◆ Records to use:
━━━━━━━━━━
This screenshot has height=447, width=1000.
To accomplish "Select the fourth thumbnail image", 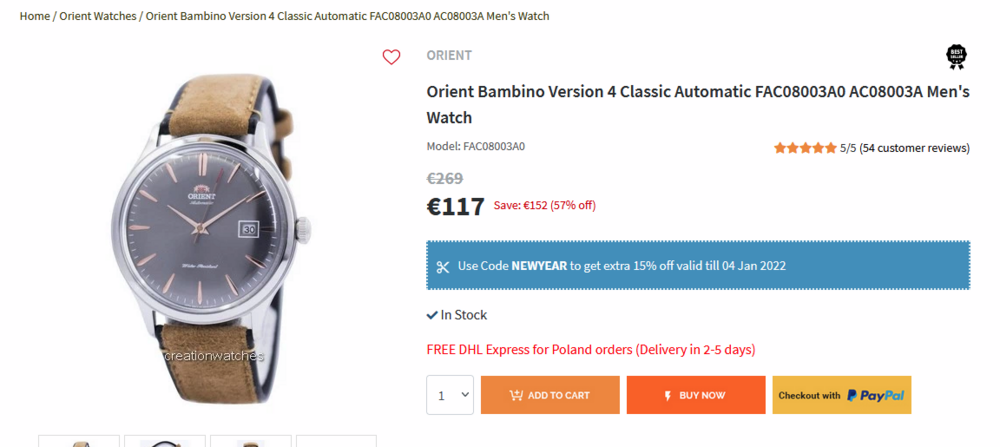I will tap(336, 441).
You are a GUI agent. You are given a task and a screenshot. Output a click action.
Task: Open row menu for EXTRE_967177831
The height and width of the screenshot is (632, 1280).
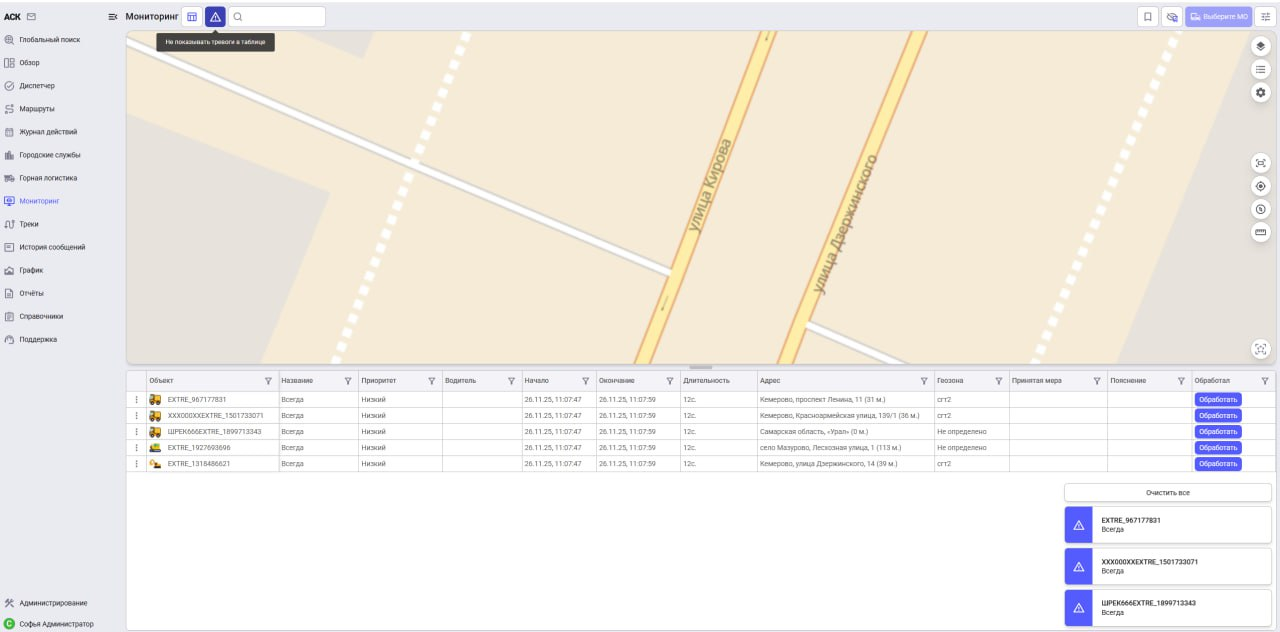[137, 400]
━━━━━━━━━━
◆ Directions: Take the line containing "Task: Open row menu for EXTRE_967177831" as the first line and the last line of the data above as the final one, and output exactly the lines between them, inclusive, with no pictures.

◆ Result below:
Task: Open row menu for EXTRE_967177831
The height and width of the screenshot is (632, 1280).
[137, 400]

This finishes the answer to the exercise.